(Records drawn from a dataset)
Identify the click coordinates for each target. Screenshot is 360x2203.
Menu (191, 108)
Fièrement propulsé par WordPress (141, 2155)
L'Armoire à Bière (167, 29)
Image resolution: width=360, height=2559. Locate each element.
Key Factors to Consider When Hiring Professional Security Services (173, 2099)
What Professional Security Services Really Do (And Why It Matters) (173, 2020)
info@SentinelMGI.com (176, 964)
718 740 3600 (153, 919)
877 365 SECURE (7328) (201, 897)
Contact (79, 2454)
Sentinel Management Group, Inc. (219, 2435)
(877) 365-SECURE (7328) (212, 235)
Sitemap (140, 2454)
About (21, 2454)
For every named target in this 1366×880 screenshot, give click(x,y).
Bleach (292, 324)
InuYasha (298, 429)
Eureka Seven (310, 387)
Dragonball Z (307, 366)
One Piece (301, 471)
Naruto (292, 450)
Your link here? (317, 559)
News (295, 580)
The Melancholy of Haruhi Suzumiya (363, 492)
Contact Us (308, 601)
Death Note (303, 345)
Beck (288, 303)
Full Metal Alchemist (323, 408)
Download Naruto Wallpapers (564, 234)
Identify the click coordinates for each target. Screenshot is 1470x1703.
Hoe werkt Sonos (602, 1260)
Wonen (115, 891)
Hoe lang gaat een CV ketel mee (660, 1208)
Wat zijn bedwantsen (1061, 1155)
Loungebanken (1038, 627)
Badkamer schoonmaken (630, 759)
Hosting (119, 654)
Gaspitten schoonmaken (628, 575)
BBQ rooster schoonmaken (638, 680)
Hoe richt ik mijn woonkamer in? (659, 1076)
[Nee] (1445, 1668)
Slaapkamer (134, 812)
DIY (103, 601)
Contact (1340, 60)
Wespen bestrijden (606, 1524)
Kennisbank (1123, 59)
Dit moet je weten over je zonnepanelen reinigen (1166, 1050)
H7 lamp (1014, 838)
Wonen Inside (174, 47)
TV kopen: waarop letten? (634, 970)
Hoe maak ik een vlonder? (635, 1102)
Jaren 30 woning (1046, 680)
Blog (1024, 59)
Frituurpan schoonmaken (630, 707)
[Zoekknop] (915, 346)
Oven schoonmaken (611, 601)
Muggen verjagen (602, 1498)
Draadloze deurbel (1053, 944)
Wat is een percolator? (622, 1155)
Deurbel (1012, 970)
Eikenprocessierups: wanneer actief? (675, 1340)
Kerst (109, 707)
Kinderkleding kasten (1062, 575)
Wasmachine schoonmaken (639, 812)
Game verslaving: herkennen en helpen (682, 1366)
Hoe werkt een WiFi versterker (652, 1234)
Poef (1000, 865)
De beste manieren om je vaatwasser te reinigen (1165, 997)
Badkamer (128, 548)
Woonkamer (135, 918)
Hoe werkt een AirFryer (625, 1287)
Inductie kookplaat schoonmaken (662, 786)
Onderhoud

Exercise instructions:
Find the lines above that include the string "Professional" and copy them.

Response to the task:
Key Factors to Consider When Hiring Professional Security Services (173, 2099)
What Professional Security Services Really Do (And Why It Matters) (173, 2020)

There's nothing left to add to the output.